On the July 3, 2019 Common Council agenda, there’s an item (10.7) that came out of the Planning and Economic Development Committee to downzone the 300, 400, and 500 blocks of West MLK/State Street by reducing the maximum height from 6 stories to 5 stories and limiting the first 15 feet of a building to 3 stories.
I can support sections 1 and 2: minimum floor heights and adjusting maximum heights to account for it. I think the concept of a stepback that provides access to additional light and a feeling of greater intimacy to a building is reasonable too. It’s the rest I’m concerned about:
- The zoning has been in place for 6 years and we’ve seen no new development on W MLK and only one proposal
- I don’t support downzoning in general, and certainly not in the central core of the city (more on that later)
- The 3-story height limit at the street (the stepback) is more restrictive than the Commons
- Downzoning from 6 stories to 5 stories leaves projects in a financial gap that makes many of them infeasible or forces them to be luxury units to recoup the cost (crossing a combination of code and construction technique thresholds when you go past 3 stories adds a ton of cost). This may be a de facto downzone to 3 stories which I oppose even more vehemently.
- Downzoning does not address the design issue of Visum’s single sprawling building that touches 3 street fronts (and referencing the previous point, may make that affordable housing project infeasible altogether)
- PUDs (Planned Unit Developments) should be exceptional and not a substitute for appropriate zoning
Given those misgivings, I will move a few changes to 10.7C on Wednesday:
- Remove section 3 (i.e., do not downzone the blocks on the map from CBD-60 to CBD-50)
- Change 32’ maximum height at the stepback to 42’ (i.e., four stories)
- Set a maximum facade length at the street of 60 feet
- Set a maximum building footprint of 7200 square feet (roughly the mid-block lot depth on those blocks of 120’ multiplied by 60’ maximum width)

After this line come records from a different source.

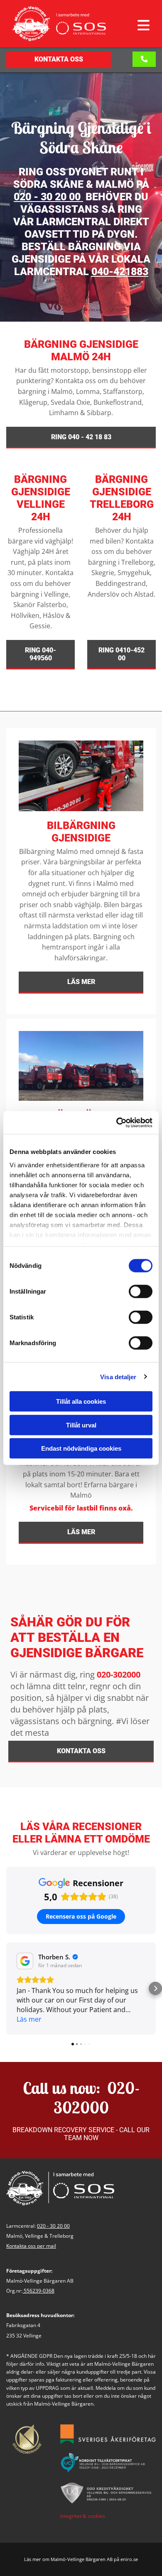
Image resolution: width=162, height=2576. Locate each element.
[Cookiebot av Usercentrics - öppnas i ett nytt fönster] (116, 1122)
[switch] (140, 1291)
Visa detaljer (118, 1376)
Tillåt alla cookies (81, 1401)
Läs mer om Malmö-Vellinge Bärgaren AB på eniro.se (81, 2559)
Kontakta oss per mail (31, 2245)
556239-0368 (39, 2290)
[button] (136, 25)
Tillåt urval (81, 1424)
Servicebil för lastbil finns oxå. (81, 1508)
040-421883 (119, 272)
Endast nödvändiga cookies (81, 1448)
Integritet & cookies (82, 2515)
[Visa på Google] (25, 1961)
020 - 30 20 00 (47, 197)
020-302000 (118, 1674)
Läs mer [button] (29, 2019)
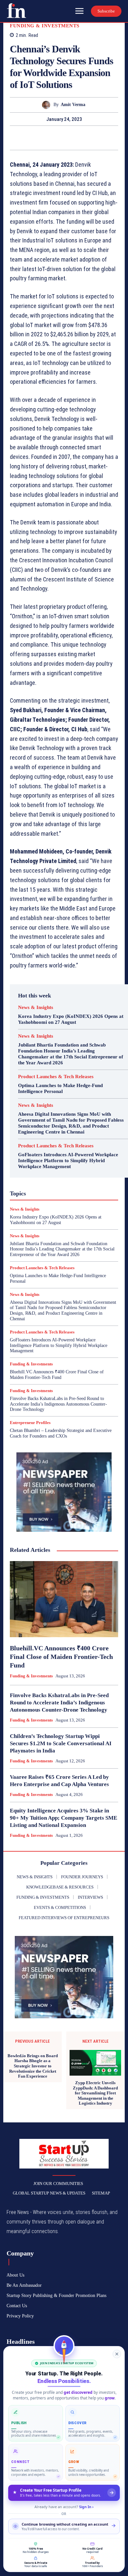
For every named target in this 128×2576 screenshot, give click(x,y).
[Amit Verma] (47, 105)
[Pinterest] (71, 137)
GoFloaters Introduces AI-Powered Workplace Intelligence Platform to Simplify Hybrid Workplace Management (68, 1160)
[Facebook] (41, 137)
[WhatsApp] (86, 137)
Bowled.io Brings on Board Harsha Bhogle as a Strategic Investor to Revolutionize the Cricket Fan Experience (33, 2066)
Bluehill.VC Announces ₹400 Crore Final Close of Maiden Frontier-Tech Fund (57, 1374)
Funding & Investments (44, 25)
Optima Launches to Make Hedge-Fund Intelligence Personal (60, 1088)
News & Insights (35, 1007)
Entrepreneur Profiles (30, 1422)
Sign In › (86, 2506)
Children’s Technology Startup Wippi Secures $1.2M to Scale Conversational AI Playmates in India (61, 1743)
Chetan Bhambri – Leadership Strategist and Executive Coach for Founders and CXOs (61, 1433)
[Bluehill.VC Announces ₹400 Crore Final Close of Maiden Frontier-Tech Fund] (64, 1599)
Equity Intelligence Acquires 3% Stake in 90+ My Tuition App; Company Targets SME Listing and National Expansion (63, 1817)
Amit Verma (73, 104)
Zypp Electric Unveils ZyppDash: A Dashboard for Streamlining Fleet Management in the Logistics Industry (95, 2093)
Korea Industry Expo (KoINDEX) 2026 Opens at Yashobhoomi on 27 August (70, 1019)
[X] (56, 137)
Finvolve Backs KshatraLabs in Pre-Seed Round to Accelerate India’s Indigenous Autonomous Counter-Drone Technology (58, 1404)
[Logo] (16, 10)
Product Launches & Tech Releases (56, 1076)
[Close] (117, 2354)
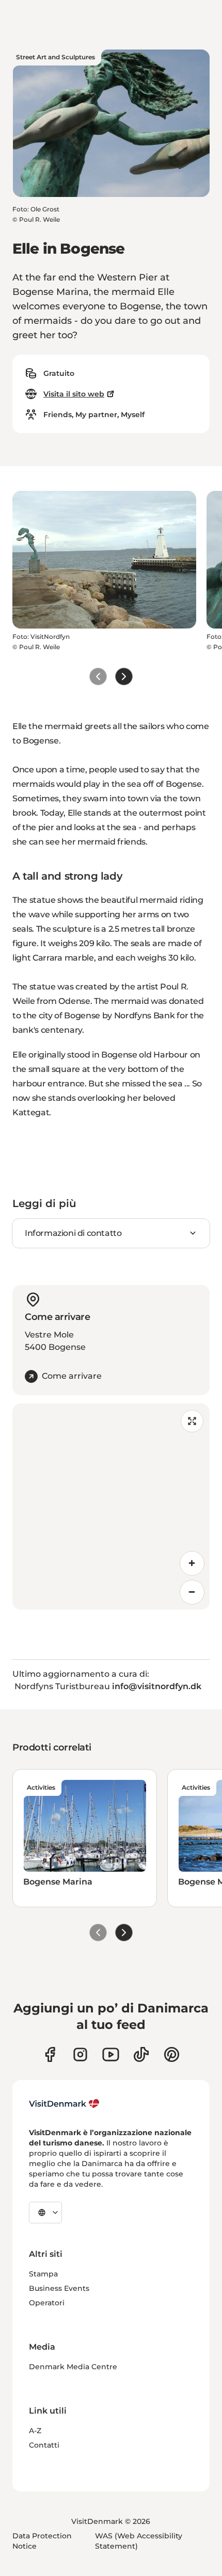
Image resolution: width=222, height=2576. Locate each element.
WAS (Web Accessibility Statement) (138, 2541)
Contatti (44, 2445)
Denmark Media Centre (73, 2366)
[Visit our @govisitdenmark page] (141, 2054)
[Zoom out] (192, 1592)
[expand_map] (192, 1421)
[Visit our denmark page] (50, 2054)
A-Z (35, 2430)
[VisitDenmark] (64, 2104)
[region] (111, 1506)
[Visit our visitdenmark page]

Those last two points are more form-based approaches to zoning inspired a bit by the Collegetown Area Form Districts. The specific numbers would obviously need to be vetted and can be adjusted. The maximum footprint would force Visum’s project to be 3 separate buildings.
I’m an adamant anti-sprawler, and allowing density in the CBD is the bare minimum to achieve that. The W MLK corridor is perfect for it. Keep in the mind the entire CIITAP density district is by my calculation only 0.29 square miles or 5.4% of all the land in the city’s boundaries. Add the tenth of a square mile that the Collegetown Area Form Districts cover and we’re still only at 7.2% of the city’s land. Change in this city is very tightly contained (which I don’t necessarily agree with, but hey, baby steps).
That doesn’t mean I’m immune to concerns about losing some of the charming buildings in that corridor. What’s charming about them, though? Like the older buildings on the Commons they have relatively narrow facades (the Cigar Factory might be the widest at around 65’), human-scale 4 or fewer story heights at the street, basic rectangular shapes, and moderate footprints. I think the form-based part of my suggestion can address that.
Without my proposed changes or something substantively similar to them, I will be voting against downzoning this vital and active artery in the city’s urban core. We need more housing and building up is more sustainable than building out. I also want to shatter assumptions many people have that a 3-story building is inherently more attractive than a 6+ story building. I just don’t agree and beyond aesthetics I think it’s a harmful stereotype when our housing needs are so great.
Zoning is an arcane but vitally important issue that I’ll be expanding upon with strong and not always popular opinions in the coming months.